With this separation-of-function mutant in hand, we set out to test whether the SasA-induced cooperativity we observed for the expanded oscillator in vitro could influence circadian rhythms in vivo. We introduced the double mutation, as well as several single alanine substitutions, into SasA using markerless CRISPR-Cas12a and monitored bioluminescence from a PkaiBC luciferase reporter in constant light (LL) after synchronization in 12-hours light:12-hours dark cycles (Fig. 7E and fig. S22). Small effects on amplitude were seen with the individual H28 or Q94 alanine substitutions on their own, but when these were combined in the H28A-Q94A mutant, the amplitude of circadian rhythms decreased to an extent that was similar to the SasA knockout strain (Fig. 7F, ΔsasA), even though the mutant proteins were expressed to a similar level in vivo (fig. S22D), and the double mutant strain exhibited a ~2-hour-longer period (Fig. 7F and fig. S22). Taken together, these results provide a clear link between loss of complementarity at SasA-KaiB interfaces and the long-period phenotype observed in vivo, further supporting our conclusion that cooperative interactions between SasA and KaiB are crucial for proper circadian timing.

Discussion

This extended IVC is an autonomously oscillating system that remains phase coherent for several days without user intervention, allows real-time observation of rhythmic behaviors of several clock components in parallel, and rhythmically activates the interaction of a transcription factor with a promoter element on DNA. Complementing this assay with parallel measurements of phosphorylation and ATPase activities rounds out a movie of an intact cyanobacterial clock.

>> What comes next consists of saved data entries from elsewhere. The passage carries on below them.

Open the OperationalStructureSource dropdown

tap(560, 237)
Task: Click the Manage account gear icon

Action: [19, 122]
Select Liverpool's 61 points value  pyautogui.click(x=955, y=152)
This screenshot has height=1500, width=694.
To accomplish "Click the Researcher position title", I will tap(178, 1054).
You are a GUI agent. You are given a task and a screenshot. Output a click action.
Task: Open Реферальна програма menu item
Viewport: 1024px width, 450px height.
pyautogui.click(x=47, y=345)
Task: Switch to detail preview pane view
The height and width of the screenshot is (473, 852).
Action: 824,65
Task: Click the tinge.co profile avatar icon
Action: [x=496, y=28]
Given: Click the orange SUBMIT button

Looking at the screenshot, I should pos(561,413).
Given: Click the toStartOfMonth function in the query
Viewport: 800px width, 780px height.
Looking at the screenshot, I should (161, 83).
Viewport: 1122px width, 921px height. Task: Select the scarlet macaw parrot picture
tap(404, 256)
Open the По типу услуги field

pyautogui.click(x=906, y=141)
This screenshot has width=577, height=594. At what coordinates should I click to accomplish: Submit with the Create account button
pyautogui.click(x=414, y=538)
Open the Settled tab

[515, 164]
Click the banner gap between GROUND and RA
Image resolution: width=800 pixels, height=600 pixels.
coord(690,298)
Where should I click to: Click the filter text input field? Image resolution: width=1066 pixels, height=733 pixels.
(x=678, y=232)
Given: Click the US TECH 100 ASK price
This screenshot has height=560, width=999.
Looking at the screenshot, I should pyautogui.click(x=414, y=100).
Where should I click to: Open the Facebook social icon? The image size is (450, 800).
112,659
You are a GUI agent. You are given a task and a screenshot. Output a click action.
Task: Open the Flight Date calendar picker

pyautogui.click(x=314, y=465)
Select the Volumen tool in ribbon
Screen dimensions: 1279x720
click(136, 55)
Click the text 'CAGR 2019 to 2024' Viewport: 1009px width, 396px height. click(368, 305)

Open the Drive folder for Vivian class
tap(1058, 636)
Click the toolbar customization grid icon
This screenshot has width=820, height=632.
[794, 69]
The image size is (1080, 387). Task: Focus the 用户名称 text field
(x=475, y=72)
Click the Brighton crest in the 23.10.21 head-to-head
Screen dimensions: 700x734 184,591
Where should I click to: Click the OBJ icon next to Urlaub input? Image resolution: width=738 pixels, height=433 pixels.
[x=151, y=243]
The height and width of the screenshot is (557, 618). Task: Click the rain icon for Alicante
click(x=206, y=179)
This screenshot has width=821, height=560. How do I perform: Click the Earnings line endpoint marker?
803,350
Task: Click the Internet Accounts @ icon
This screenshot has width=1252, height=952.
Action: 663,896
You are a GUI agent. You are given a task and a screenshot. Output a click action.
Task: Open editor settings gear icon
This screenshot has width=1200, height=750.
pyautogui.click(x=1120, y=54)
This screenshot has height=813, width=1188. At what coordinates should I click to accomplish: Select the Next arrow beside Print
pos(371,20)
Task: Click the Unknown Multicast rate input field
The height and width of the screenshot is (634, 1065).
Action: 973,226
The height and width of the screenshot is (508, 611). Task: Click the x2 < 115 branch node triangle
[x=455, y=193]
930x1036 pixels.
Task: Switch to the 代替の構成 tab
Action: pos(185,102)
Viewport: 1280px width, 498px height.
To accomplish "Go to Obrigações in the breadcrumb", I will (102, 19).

As implemented here, the IVC has revealed a set of minimal components to execute clock-controlled gene expression, helped to dissect the mechanistic origins of a clock-disrupting mutant, and provided insight into mechanisms behind the narrow stoichiometric ratios that are tolerated in the in vitro oscillator (45). In particular, our data demonstrate that SasA, previously regarded solely as an output protein, plays a critical role in the enhancing the oscillator amplitude through heterocooperative regulation of KaiB association with KaiC. This newly developed IVC system offers an unparalleled opportunity to explore how the clock maintains consistency in vivo despite rhythmic changes in the concentration of clock components that result from the associated transcription-translation feedback (11, 55) and protein turnover (56, 57) and provides an experimental platform for integrating the oscillator with the upstream and downstream components with which it interacts. By reconstructing, and subsequently deconstructing, this elegant system, we have shown that a dichotomous view of timekeeping and signaling components provides an insufficient representation of the complexity and synergy that has evolved in this ancient circadian clock.